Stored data
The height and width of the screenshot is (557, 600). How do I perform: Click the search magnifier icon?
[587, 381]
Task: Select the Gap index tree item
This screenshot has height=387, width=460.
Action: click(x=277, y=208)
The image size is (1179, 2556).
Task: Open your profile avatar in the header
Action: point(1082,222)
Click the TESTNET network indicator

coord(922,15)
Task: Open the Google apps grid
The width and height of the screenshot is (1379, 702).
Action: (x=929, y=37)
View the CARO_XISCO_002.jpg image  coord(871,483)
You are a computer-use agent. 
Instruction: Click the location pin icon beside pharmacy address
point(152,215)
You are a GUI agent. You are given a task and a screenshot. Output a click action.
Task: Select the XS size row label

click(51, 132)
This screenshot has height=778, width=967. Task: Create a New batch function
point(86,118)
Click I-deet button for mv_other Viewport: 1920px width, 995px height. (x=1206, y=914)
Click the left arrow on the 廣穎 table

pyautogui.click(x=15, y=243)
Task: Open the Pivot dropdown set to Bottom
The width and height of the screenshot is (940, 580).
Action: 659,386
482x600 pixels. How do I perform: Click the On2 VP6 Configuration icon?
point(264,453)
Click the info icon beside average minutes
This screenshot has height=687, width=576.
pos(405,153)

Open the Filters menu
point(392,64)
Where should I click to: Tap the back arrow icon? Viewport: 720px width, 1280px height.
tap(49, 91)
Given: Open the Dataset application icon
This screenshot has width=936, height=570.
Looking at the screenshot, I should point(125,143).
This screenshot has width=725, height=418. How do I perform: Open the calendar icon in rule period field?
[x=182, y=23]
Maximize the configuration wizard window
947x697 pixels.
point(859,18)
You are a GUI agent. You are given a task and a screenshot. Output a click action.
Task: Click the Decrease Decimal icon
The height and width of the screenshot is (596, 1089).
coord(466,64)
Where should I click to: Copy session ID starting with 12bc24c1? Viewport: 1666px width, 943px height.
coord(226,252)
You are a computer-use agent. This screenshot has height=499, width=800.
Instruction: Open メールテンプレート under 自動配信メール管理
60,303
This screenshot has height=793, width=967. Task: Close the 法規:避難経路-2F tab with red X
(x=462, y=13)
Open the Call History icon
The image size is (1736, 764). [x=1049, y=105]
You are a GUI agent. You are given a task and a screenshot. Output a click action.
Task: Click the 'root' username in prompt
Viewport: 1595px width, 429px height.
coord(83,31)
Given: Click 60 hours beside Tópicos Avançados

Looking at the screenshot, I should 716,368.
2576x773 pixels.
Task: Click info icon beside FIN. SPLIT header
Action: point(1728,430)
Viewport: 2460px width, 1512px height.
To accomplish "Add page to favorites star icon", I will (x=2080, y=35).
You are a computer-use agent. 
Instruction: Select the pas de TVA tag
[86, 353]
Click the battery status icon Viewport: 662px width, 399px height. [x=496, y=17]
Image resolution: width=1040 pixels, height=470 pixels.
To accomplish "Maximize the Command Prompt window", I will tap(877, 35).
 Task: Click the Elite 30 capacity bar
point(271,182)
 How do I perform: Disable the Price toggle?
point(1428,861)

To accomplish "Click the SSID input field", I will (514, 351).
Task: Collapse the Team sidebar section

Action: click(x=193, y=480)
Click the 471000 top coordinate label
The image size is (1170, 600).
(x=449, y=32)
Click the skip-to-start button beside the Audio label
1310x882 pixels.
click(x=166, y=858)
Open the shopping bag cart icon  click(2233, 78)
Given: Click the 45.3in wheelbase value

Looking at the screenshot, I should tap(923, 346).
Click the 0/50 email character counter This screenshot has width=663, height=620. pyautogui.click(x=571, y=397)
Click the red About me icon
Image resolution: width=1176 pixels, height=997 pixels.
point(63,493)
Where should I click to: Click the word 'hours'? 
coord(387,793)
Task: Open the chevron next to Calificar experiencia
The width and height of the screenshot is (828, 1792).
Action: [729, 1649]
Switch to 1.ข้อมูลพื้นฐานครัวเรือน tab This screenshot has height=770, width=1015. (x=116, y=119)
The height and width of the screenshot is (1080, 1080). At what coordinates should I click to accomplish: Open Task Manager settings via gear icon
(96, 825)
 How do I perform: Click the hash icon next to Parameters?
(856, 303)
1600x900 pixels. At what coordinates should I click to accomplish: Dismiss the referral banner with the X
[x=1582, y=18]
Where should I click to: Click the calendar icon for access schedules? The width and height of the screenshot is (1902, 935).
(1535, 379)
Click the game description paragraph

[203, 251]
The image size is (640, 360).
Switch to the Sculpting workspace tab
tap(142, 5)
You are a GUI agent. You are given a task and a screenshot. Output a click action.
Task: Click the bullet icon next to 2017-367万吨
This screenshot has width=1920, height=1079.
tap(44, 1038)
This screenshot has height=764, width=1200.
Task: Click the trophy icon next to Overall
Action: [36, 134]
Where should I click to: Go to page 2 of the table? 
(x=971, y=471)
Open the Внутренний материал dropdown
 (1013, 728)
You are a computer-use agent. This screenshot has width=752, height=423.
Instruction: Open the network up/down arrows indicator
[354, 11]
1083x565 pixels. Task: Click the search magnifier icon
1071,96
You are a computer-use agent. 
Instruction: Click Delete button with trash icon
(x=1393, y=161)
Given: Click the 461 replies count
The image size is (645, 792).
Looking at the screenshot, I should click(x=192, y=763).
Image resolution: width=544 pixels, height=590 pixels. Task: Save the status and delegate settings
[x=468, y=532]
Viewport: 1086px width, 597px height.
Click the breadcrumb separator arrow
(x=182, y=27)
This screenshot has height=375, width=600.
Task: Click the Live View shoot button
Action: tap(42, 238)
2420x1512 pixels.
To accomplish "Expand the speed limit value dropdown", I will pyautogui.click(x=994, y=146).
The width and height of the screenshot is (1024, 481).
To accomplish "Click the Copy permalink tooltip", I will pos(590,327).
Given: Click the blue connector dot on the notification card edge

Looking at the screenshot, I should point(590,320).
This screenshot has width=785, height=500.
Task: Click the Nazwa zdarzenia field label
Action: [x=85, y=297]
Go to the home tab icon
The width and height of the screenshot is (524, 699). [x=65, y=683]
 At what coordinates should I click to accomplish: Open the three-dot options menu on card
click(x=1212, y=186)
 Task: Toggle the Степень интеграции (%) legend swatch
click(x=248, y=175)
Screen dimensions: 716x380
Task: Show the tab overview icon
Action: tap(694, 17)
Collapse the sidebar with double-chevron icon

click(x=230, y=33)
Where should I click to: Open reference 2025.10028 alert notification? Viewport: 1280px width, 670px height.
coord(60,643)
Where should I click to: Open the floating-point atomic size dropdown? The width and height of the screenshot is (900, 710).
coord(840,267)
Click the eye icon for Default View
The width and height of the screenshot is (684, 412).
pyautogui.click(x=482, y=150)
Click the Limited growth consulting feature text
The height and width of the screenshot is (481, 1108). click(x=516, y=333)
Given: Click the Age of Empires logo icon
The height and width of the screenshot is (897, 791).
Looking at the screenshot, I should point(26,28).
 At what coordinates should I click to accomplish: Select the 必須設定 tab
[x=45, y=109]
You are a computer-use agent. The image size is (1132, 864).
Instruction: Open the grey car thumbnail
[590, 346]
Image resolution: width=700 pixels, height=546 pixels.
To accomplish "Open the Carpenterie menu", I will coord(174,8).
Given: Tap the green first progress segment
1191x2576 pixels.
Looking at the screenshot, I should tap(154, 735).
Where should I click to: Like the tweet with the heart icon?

▶ _Work to be completed_
Give back all of the records exactly as they were provided above.

▶ _Result for this exercise_
The height and width of the screenshot is (557, 600). How do I perform: Click the search magnifier icon?
[587, 381]
Task: Select the Gap index tree item
This screenshot has height=387, width=460.
Action: click(x=277, y=208)
The image size is (1179, 2556).
Task: Open your profile avatar in the header
Action: point(1082,222)
Click the TESTNET network indicator

coord(922,15)
Task: Open the Google apps grid
The width and height of the screenshot is (1379, 702).
Action: (x=929, y=37)
View the CARO_XISCO_002.jpg image  coord(871,483)
You are a computer-use agent. 
Instruction: Click the location pin icon beside pharmacy address
point(152,215)
You are a GUI agent. You are given a task and a screenshot. Output a click action.
Task: Select the XS size row label

click(51, 132)
This screenshot has height=778, width=967. Task: Create a New batch function
point(86,118)
Click I-deet button for mv_other Viewport: 1920px width, 995px height. (x=1206, y=914)
Click the left arrow on the 廣穎 table

pyautogui.click(x=15, y=243)
Task: Open the Pivot dropdown set to Bottom
The width and height of the screenshot is (940, 580).
Action: 659,386
482x600 pixels. How do I perform: Click the On2 VP6 Configuration icon?
point(264,453)
Click the info icon beside average minutes
This screenshot has height=687, width=576.
pos(405,153)

Open the Filters menu
point(392,64)
Where should I click to: Tap the back arrow icon? Viewport: 720px width, 1280px height.
tap(49, 91)
Given: Open the Dataset application icon
This screenshot has width=936, height=570.
Looking at the screenshot, I should point(125,143).
This screenshot has width=725, height=418. How do I perform: Open the calendar icon in rule period field?
[x=182, y=23]
Maximize the configuration wizard window
947x697 pixels.
point(859,18)
You are a GUI agent. You are given a task and a screenshot. Output a click action.
Task: Click the Decrease Decimal icon
The height and width of the screenshot is (596, 1089).
coord(466,64)
Where should I click to: Copy session ID starting with 12bc24c1? Viewport: 1666px width, 943px height.
coord(226,252)
You are a computer-use agent. This screenshot has height=499, width=800.
Instruction: Open メールテンプレート under 自動配信メール管理
60,303
This screenshot has height=793, width=967. Task: Close the 法規:避難経路-2F tab with red X
(x=462, y=13)
Open the Call History icon
The image size is (1736, 764). [x=1049, y=105]
You are a GUI agent. You are given a task and a screenshot. Output a click action.
Task: Click the 'root' username in prompt
Viewport: 1595px width, 429px height.
coord(83,31)
Given: Click 60 hours beside Tópicos Avançados

Looking at the screenshot, I should 716,368.
2576x773 pixels.
Task: Click info icon beside FIN. SPLIT header
Action: point(1728,430)
Viewport: 2460px width, 1512px height.
To accomplish "Add page to favorites star icon", I will (x=2080, y=35).
You are a computer-use agent. 
Instruction: Select the pas de TVA tag
[86, 353]
Click the battery status icon Viewport: 662px width, 399px height. [x=496, y=17]
Image resolution: width=1040 pixels, height=470 pixels.
To accomplish "Maximize the Command Prompt window", I will tap(877, 35).
 Task: Click the Elite 30 capacity bar
point(271,182)
 How do I perform: Disable the Price toggle?
point(1428,861)

To accomplish "Click the SSID input field", I will (514, 351).
Task: Collapse the Team sidebar section

Action: click(x=193, y=480)
Click the 471000 top coordinate label
The image size is (1170, 600).
(x=449, y=32)
Click the skip-to-start button beside the Audio label
1310x882 pixels.
click(x=166, y=858)
Open the shopping bag cart icon  click(2233, 78)
Given: Click the 45.3in wheelbase value

Looking at the screenshot, I should tap(923, 346).
Click the 0/50 email character counter This screenshot has width=663, height=620. pyautogui.click(x=571, y=397)
Click the red About me icon
Image resolution: width=1176 pixels, height=997 pixels.
point(63,493)
Where should I click to: Click the word 'hours'? 
coord(387,793)
Task: Open the chevron next to Calificar experiencia
The width and height of the screenshot is (828, 1792).
Action: [729, 1649]
Switch to 1.ข้อมูลพื้นฐานครัวเรือน tab This screenshot has height=770, width=1015. (x=116, y=119)
The height and width of the screenshot is (1080, 1080). At what coordinates should I click to accomplish: Open Task Manager settings via gear icon
(96, 825)
 How do I perform: Click the hash icon next to Parameters?
(856, 303)
1600x900 pixels. At what coordinates should I click to accomplish: Dismiss the referral banner with the X
[x=1582, y=18]
Where should I click to: Click the calendar icon for access schedules? The width and height of the screenshot is (1902, 935).
(1535, 379)
Click the game description paragraph

[203, 251]
The image size is (640, 360).
Switch to the Sculpting workspace tab
tap(142, 5)
You are a GUI agent. You are given a task and a screenshot. Output a click action.
Task: Click the bullet icon next to 2017-367万吨
This screenshot has width=1920, height=1079.
tap(44, 1038)
This screenshot has height=764, width=1200.
Task: Click the trophy icon next to Overall
Action: [36, 134]
Where should I click to: Go to page 2 of the table? 
(x=971, y=471)
Open the Внутренний материал dropdown
 (1013, 728)
You are a computer-use agent. This screenshot has width=752, height=423.
Instruction: Open the network up/down arrows indicator
[354, 11]
1083x565 pixels. Task: Click the search magnifier icon
1071,96
You are a computer-use agent. 
Instruction: Click Delete button with trash icon
(x=1393, y=161)
Given: Click the 461 replies count
The image size is (645, 792).
Looking at the screenshot, I should click(x=192, y=763).
Image resolution: width=544 pixels, height=590 pixels. Task: Save the status and delegate settings
[x=468, y=532]
Viewport: 1086px width, 597px height.
Click the breadcrumb separator arrow
(x=182, y=27)
This screenshot has height=375, width=600.
Task: Click the Live View shoot button
Action: tap(42, 238)
2420x1512 pixels.
To accomplish "Expand the speed limit value dropdown", I will pyautogui.click(x=994, y=146).
The width and height of the screenshot is (1024, 481).
To accomplish "Click the Copy permalink tooltip", I will pos(590,327).
Given: Click the blue connector dot on the notification card edge

Looking at the screenshot, I should point(590,320).
This screenshot has width=785, height=500.
Task: Click the Nazwa zdarzenia field label
Action: [x=85, y=297]
Go to the home tab icon
The width and height of the screenshot is (524, 699). [x=65, y=683]
 At what coordinates should I click to accomplish: Open the three-dot options menu on card
click(x=1212, y=186)
 Task: Toggle the Степень интеграции (%) legend swatch
click(x=248, y=175)
Screen dimensions: 716x380
Task: Show the tab overview icon
Action: tap(694, 17)
Collapse the sidebar with double-chevron icon

click(x=230, y=33)
Where should I click to: Open reference 2025.10028 alert notification? Viewport: 1280px width, 670px height.
coord(60,643)
Where should I click to: Open the floating-point atomic size dropdown? The width and height of the screenshot is (900, 710).
coord(840,267)
Click the eye icon for Default View
The width and height of the screenshot is (684, 412).
pyautogui.click(x=482, y=150)
Click the Limited growth consulting feature text
The height and width of the screenshot is (481, 1108). click(x=516, y=333)
Given: Click the Age of Empires logo icon
The height and width of the screenshot is (897, 791).
Looking at the screenshot, I should point(26,28).
 At what coordinates should I click to accomplish: Select the 必須設定 tab
[x=45, y=109]
You are a computer-use agent. The image size is (1132, 864).
Instruction: Open the grey car thumbnail
[590, 346]
Image resolution: width=700 pixels, height=546 pixels.
To accomplish "Open the Carpenterie menu", I will coord(174,8).
Given: Tap the green first progress segment
1191x2576 pixels.
Looking at the screenshot, I should tap(154, 735).
Where should I click to: Like the tweet with the heart icon?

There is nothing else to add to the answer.